Extended Data Fig. 9. Leave-one-out experiment.

A leave-one-out experiment was conducted by repeatedly removing one of the assembly-samples from the panel VCF and genotyping it based on the remaining samples. Plots show the resulting weighted genotype concordances for different variant allele classes. a, weighted genotype concordances are stratified by graph complexity: biallelic regions of the MC graph include only bubbles with two branches, and multiallelic regions include all bubbles with > 2 different alternative paths defined by the 88 haplotypes. b, results of the same experiment stratified by different genomic regions defined by the GIAB.

Extended Data Fig. 10. Additional applications supported by the pangenome reference.

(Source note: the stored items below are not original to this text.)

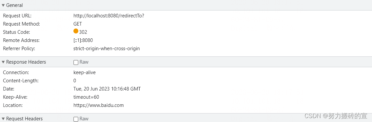Select the Remote Address value [::1]:8080
Image resolution: width=372 pixels, height=122 pixels.
(83, 40)

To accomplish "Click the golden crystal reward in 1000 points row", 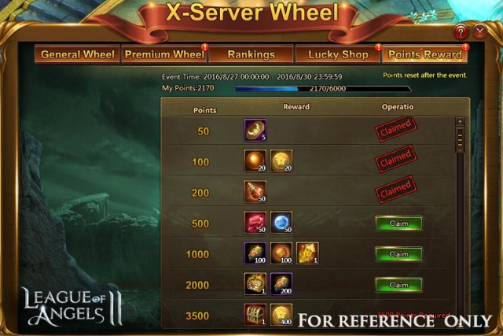I will coord(307,253).
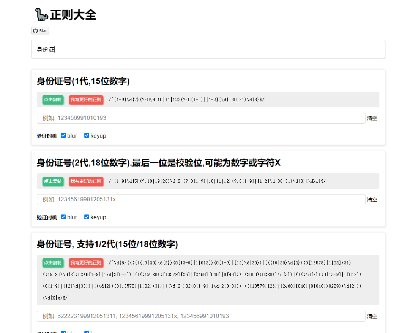Click 点击复制 in the 支持1/2代 card
Screen dimensions: 410x333
tap(53, 263)
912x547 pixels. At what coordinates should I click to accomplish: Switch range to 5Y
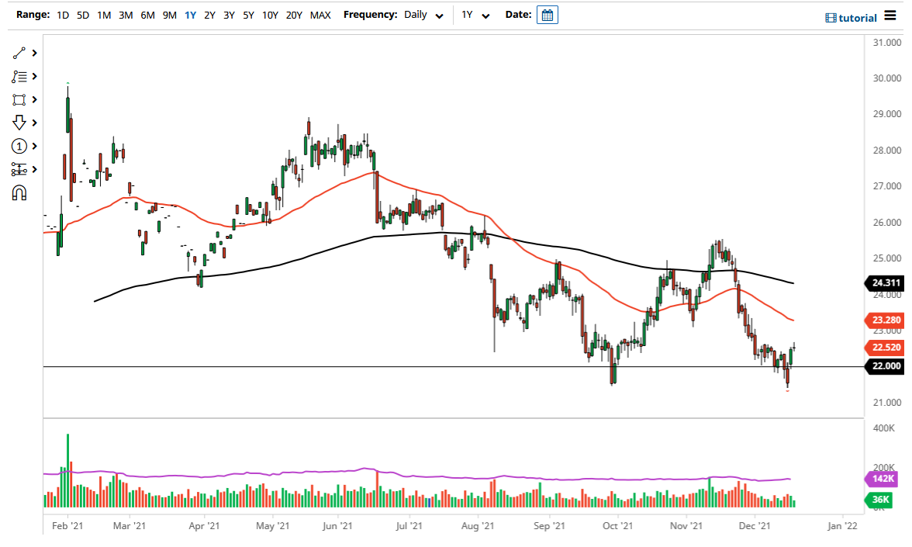(x=248, y=15)
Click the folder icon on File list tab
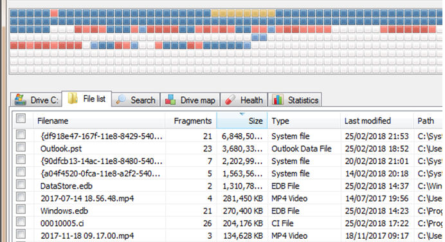 coord(73,98)
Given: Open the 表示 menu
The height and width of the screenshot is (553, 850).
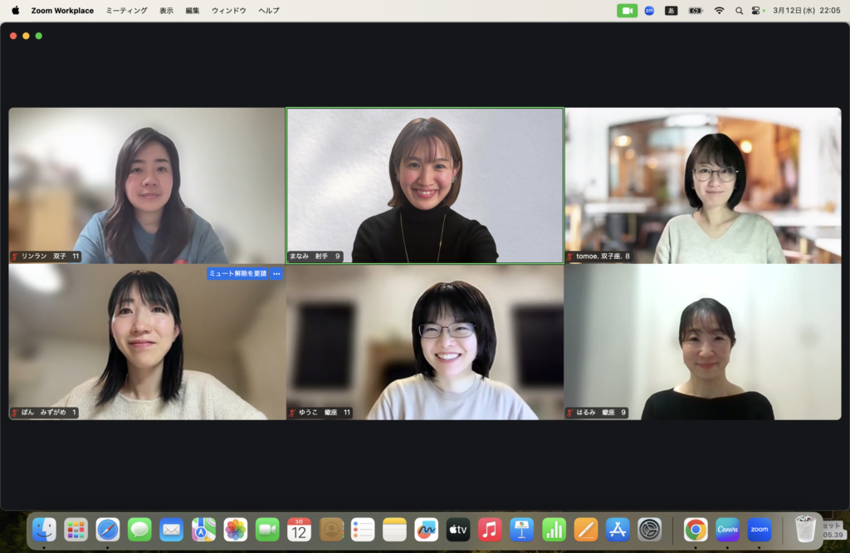Looking at the screenshot, I should point(166,11).
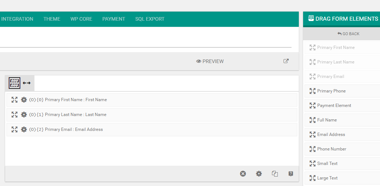Open the INTEGRATION tab
This screenshot has height=186, width=380.
pos(17,19)
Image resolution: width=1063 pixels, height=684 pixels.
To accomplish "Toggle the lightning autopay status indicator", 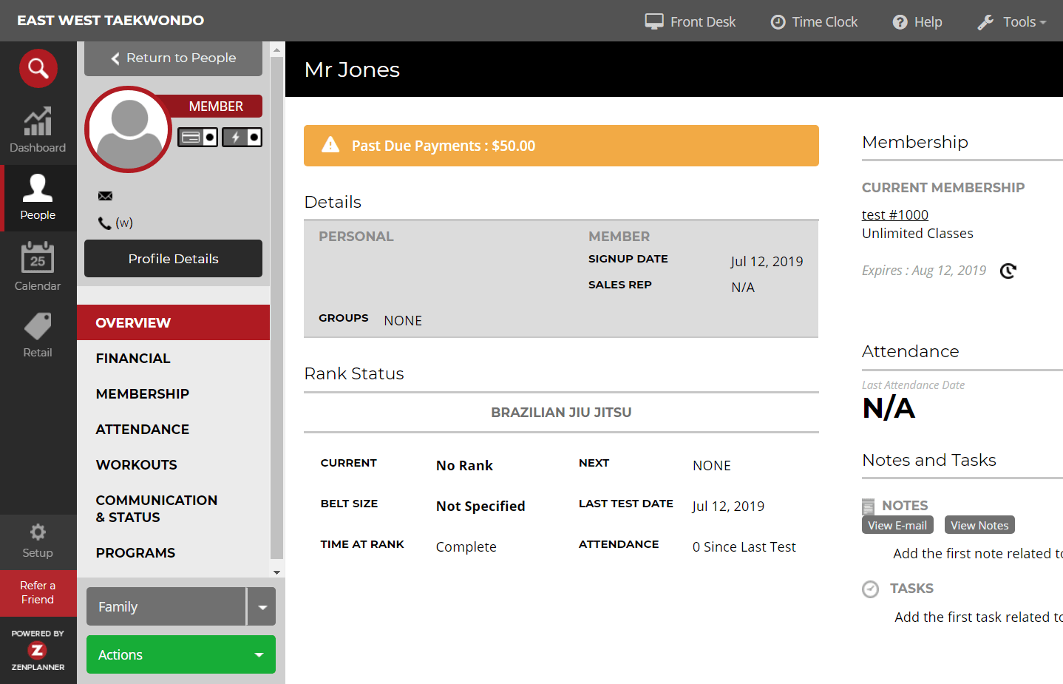I will [242, 137].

a, Performance of read alignment in VNTR regions using the MC graph versus GRCh38. All statistics are expressed relative to the total number of reads simulated from each genome. b, Performance of RNA-seq read alignment. Mapping rate and false discovery rate are stratified by mapping quality producing the curves shown. The MC graph is compared to a graph derived from the 1KG variant calls and to GRCh38. Each reference is augmented with splice junctions. vg mpmap was used to map to the graphs, and STAR was used to map to the linear reference. c, Proportion of all ChIP-seq peaks that are called only in the MC graph. Each data point represents samples that were assayed for H3K4me1, H3K27ac histone marks or chromatin accessibility using ATAC-seq. d, H3K4me1 peaks that overlap an SV for which the sample is heterozygous. The reads within the peak are partitioned between the SV or reference allele. The red boundary represents regions where a binomial test assigns a peak to the SV allele, both alleles, or the reference allele.

Extended Data Fig. 11. Number of SVs per sample in the HPRC PanGenie filtered set as well as the 1KG Illumina calls for all 3,202 1KG samples.

Samples are coloured by superpopulation. The left plot excludes the african superpopulation, while the right plot shows the same results including african samples and including the assembly samples present in the graph (marked by a black circle).